Information -
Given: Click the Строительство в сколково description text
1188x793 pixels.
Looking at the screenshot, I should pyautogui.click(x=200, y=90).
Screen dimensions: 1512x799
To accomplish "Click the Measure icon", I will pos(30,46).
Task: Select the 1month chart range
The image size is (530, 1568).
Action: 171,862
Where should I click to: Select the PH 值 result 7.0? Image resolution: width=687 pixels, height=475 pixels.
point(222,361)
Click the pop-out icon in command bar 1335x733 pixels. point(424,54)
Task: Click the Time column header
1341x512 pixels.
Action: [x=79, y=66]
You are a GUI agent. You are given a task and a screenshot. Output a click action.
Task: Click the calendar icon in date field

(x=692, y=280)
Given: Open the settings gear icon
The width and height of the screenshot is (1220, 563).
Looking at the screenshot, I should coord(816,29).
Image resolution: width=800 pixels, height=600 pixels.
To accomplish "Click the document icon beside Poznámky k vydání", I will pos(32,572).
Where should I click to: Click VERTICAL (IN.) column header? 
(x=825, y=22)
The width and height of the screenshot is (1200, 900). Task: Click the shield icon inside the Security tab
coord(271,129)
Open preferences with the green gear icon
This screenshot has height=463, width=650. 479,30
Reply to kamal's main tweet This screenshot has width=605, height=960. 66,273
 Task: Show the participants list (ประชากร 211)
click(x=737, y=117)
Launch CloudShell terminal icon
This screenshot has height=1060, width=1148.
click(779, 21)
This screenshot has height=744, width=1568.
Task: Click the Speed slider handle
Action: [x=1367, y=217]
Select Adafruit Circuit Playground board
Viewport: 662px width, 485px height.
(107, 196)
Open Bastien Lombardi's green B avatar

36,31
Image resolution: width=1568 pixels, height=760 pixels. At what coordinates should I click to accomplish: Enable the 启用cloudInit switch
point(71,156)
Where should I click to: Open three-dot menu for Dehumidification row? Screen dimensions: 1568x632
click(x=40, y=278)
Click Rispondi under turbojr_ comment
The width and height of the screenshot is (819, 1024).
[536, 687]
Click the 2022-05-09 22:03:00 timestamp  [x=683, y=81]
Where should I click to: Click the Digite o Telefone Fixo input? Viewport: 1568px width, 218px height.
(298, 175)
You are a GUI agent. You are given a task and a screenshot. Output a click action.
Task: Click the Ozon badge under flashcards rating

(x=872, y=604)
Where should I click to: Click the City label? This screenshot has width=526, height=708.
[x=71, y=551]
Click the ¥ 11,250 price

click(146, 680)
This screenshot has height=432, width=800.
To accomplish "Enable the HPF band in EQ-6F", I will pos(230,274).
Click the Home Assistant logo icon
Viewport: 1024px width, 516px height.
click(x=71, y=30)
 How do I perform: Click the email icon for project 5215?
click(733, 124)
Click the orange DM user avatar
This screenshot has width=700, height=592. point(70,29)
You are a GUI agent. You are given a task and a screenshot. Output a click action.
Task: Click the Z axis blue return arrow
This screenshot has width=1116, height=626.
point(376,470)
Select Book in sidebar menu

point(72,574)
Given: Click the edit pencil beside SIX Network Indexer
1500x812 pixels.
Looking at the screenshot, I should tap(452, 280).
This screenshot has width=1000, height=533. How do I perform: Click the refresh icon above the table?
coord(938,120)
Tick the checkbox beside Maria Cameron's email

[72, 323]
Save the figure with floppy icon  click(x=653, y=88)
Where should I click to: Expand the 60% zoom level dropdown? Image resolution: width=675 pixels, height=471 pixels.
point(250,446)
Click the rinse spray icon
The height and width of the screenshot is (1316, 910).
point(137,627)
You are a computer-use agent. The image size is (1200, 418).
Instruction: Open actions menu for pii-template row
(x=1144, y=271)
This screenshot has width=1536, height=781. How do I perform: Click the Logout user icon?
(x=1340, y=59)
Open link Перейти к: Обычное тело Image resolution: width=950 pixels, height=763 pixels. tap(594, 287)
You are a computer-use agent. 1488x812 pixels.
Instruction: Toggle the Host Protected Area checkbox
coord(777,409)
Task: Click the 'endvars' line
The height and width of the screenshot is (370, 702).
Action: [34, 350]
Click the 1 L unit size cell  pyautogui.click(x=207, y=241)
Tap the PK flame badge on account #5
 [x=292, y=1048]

Exercise requirements -
Reproduce, line for line, the material, starting at its first line, and end once the line holding "Task: Select the 1month chart range" has been output.

Completed task -
Given: Click the Строительство в сколково description text
1188x793 pixels.
Looking at the screenshot, I should pyautogui.click(x=200, y=90).
Screen dimensions: 1512x799
To accomplish "Click the Measure icon", I will pos(30,46).
Task: Select the 1month chart range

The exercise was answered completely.